The predilection for ACG among Chinese is particularly intriguing. Since population data suggest that ACG occurs more in small eyes, it was assumed that Chinese populations have more small-eyed individuals. This is NOT true, so factors other than small eye size must explain the higher prevalence. Physiological responses within small eyes must contribute to anatomical crowding.
Every recent controlled clinical trial reports a visual field progression rate of about 3% per year for treated OAG. Since the average person in the USA with OAG has the disease for 15 years from initial field loss to actuarial death, then only 45% (15 x 3%) will measurably worsen under present management. This is consistent with my estimates that only 4% of Europeans and 8% of Africans become bilaterally blind from OAG. Estimates from clinic-based data in one USA study that are somewhat higher can be explained by the non-representative nature of the data and the lack of consistent diagnostic criteria. It is clear that screening programs should be designed to look for those who are most likely to be visually impaired in their lifetime, and not for every single 'case' of glaucoma.
Blindness is 100 times more common in rural, undeveloped areas of the world than in urban, developed settings. In these locations, it is not a quality-of-life issue, but a life and death one. For example, the mortality rate for the blind in Africa is four times that for the sighted.

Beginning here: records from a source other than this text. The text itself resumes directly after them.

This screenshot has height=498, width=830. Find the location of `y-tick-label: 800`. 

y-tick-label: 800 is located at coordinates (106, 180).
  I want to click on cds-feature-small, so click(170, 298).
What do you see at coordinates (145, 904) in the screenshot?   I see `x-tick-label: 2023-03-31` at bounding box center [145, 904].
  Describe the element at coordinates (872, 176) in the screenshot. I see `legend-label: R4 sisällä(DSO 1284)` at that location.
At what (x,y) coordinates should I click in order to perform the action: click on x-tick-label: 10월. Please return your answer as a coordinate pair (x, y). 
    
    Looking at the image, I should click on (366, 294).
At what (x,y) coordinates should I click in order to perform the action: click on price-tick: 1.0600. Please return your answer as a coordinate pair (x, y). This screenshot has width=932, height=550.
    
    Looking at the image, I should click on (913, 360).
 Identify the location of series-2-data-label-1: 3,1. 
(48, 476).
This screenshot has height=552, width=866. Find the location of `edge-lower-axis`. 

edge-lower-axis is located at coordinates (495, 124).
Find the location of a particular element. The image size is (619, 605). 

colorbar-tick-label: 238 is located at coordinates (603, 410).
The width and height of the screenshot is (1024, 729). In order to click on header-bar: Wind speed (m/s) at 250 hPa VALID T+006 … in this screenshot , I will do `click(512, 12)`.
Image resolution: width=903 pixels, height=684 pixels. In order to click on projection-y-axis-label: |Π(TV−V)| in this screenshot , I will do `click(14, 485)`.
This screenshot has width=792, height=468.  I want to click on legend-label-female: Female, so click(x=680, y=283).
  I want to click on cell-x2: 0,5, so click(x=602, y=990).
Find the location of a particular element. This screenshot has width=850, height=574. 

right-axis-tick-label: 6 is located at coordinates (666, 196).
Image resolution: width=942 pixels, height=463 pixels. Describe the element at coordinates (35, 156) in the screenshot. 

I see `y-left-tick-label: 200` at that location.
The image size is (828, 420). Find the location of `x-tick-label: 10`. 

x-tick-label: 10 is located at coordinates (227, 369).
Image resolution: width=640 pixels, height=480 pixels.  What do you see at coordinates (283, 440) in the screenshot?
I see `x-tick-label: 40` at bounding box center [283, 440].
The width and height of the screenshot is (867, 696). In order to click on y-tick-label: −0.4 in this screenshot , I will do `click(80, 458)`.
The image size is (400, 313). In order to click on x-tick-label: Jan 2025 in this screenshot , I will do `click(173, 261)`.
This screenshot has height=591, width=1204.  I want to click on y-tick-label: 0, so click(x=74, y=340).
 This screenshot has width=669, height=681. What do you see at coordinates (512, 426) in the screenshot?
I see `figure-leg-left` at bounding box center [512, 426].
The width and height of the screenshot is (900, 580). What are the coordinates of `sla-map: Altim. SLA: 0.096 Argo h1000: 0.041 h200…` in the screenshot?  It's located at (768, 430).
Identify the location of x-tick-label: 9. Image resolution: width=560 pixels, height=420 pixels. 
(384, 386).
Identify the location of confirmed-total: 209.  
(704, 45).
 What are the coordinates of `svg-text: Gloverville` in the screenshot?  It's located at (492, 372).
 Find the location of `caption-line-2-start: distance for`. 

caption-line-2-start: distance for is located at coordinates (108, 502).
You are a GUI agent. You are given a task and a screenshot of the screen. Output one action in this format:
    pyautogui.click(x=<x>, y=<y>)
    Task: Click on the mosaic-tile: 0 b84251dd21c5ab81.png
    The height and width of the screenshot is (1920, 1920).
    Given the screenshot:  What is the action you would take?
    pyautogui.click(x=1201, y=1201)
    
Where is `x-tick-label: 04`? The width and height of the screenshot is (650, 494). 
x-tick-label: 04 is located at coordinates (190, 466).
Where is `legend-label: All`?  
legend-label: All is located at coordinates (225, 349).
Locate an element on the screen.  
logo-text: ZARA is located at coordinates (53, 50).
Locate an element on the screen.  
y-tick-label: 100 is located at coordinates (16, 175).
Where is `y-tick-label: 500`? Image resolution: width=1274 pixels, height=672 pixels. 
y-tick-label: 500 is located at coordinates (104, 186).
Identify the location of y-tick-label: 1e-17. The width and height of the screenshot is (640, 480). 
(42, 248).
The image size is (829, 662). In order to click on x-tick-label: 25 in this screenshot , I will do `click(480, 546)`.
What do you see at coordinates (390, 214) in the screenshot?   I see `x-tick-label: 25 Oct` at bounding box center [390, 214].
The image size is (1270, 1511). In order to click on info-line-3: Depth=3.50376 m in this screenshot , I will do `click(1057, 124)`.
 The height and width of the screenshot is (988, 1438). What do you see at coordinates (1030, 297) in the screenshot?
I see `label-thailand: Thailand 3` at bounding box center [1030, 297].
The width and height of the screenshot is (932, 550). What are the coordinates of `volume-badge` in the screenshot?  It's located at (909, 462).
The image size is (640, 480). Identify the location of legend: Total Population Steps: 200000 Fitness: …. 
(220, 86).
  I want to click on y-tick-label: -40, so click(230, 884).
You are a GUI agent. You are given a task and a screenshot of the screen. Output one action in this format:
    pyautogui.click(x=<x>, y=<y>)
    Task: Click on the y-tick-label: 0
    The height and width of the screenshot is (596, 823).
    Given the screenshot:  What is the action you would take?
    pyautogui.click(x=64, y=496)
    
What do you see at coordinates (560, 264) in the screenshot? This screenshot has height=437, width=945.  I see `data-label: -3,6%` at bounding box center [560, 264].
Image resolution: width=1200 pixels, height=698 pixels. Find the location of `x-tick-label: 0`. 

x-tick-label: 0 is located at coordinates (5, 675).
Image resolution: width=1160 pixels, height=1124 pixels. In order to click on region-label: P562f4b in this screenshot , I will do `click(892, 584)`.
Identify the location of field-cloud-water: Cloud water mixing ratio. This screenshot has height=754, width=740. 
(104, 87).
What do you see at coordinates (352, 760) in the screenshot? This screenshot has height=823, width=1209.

We must soon begin to implement the Action Plan outlined in the meeting Worldwide Glaucoma 2000, co-sponsored by the WHO. The overall report is available at www.wilmer.jhu.edu/research (look under 'Dana Center'). Among other recommendations, it points to the need for a portable glaucoma screening device. Several designs exist, but the probable lack of financial profit presently precludes their development. In addition, glaucoma blindness could be greatly reduced by determining who merits laser iridotomy for ACG, and how effective it is at preventing blindness at various stages of the disease. ACG is rapidly becoming, on its own, the second leading cause of world blindness. While it affects persons who are invisible to most ophthalmologists in developed countries, the solutions for this situation demand that we take some attention away from tube-shunts and laser imaging and put our brains and resources into efforts that allow the invisible to be seen and to see.